● Records:
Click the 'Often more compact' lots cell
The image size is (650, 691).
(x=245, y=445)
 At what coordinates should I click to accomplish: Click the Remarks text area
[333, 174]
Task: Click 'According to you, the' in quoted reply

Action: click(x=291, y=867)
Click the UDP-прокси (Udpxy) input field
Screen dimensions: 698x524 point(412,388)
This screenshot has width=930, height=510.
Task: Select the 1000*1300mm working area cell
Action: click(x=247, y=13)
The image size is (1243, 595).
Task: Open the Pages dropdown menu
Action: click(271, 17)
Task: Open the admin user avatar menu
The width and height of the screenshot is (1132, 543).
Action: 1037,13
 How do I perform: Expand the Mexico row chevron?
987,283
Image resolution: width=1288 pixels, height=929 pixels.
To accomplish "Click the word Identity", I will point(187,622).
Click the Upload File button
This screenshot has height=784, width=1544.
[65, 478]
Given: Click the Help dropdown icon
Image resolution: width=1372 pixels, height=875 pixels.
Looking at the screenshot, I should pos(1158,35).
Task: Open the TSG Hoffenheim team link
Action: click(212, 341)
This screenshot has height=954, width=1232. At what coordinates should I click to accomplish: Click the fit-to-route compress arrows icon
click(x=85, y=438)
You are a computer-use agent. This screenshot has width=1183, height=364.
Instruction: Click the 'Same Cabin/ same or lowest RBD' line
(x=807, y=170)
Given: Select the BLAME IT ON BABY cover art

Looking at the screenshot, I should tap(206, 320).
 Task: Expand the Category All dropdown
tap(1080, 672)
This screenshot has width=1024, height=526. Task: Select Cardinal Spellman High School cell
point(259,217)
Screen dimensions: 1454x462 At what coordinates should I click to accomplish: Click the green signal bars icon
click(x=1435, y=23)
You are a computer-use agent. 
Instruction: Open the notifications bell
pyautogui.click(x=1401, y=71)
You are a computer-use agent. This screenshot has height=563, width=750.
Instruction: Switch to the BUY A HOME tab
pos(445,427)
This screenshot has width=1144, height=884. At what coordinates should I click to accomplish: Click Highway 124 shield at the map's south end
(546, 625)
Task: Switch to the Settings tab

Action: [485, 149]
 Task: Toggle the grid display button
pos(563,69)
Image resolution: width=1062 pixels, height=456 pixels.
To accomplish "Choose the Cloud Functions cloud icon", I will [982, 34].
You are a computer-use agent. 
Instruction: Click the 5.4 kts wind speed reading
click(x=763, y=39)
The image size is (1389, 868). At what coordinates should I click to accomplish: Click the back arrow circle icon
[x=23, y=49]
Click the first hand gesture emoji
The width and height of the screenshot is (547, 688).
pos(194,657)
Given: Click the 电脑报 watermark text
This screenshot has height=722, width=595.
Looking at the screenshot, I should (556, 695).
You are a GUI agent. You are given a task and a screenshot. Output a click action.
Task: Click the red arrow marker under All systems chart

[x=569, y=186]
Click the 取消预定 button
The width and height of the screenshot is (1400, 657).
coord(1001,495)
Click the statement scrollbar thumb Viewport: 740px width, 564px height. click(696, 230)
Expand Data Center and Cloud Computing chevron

● Work instruction: Reproduce the full set of records precisely.

● Written solution:
Click the 'Often more compact' lots cell
The image size is (650, 691).
(x=245, y=445)
 At what coordinates should I click to accomplish: Click the Remarks text area
[333, 174]
Task: Click 'According to you, the' in quoted reply

Action: click(x=291, y=867)
Click the UDP-прокси (Udpxy) input field
Screen dimensions: 698x524 point(412,388)
This screenshot has width=930, height=510.
Task: Select the 1000*1300mm working area cell
Action: click(x=247, y=13)
The image size is (1243, 595).
Task: Open the Pages dropdown menu
Action: click(271, 17)
Task: Open the admin user avatar menu
The width and height of the screenshot is (1132, 543).
Action: 1037,13
 How do I perform: Expand the Mexico row chevron?
987,283
Image resolution: width=1288 pixels, height=929 pixels.
To accomplish "Click the word Identity", I will point(187,622).
Click the Upload File button
This screenshot has height=784, width=1544.
[65, 478]
Given: Click the Help dropdown icon
Image resolution: width=1372 pixels, height=875 pixels.
Looking at the screenshot, I should pos(1158,35).
Task: Open the TSG Hoffenheim team link
Action: click(212, 341)
This screenshot has height=954, width=1232. At what coordinates should I click to accomplish: Click the fit-to-route compress arrows icon
click(x=85, y=438)
You are a computer-use agent. This screenshot has width=1183, height=364.
Instruction: Click the 'Same Cabin/ same or lowest RBD' line
(x=807, y=170)
Given: Select the BLAME IT ON BABY cover art

Looking at the screenshot, I should tap(206, 320).
 Task: Expand the Category All dropdown
tap(1080, 672)
This screenshot has width=1024, height=526. Task: Select Cardinal Spellman High School cell
point(259,217)
Screen dimensions: 1454x462 At what coordinates should I click to accomplish: Click the green signal bars icon
click(x=1435, y=23)
You are a computer-use agent. 
Instruction: Open the notifications bell
pyautogui.click(x=1401, y=71)
You are a computer-use agent. This screenshot has height=563, width=750.
Instruction: Switch to the BUY A HOME tab
pos(445,427)
This screenshot has width=1144, height=884. At what coordinates should I click to accomplish: Click Highway 124 shield at the map's south end
(546, 625)
Task: Switch to the Settings tab

Action: [485, 149]
 Task: Toggle the grid display button
pos(563,69)
Image resolution: width=1062 pixels, height=456 pixels.
To accomplish "Choose the Cloud Functions cloud icon", I will [982, 34].
You are a computer-use agent. 
Instruction: Click the 5.4 kts wind speed reading
click(x=763, y=39)
The image size is (1389, 868). At what coordinates should I click to accomplish: Click the back arrow circle icon
[x=23, y=49]
Click the first hand gesture emoji
The width and height of the screenshot is (547, 688).
pos(194,657)
Given: Click the 电脑报 watermark text
This screenshot has height=722, width=595.
Looking at the screenshot, I should (556, 695).
You are a GUI agent. You are given a task and a screenshot. Output a click action.
Task: Click the red arrow marker under All systems chart

[x=569, y=186]
Click the 取消预定 button
The width and height of the screenshot is (1400, 657).
coord(1001,495)
Click the statement scrollbar thumb Viewport: 740px width, 564px height. click(696, 230)
Expand Data Center and Cloud Computing chevron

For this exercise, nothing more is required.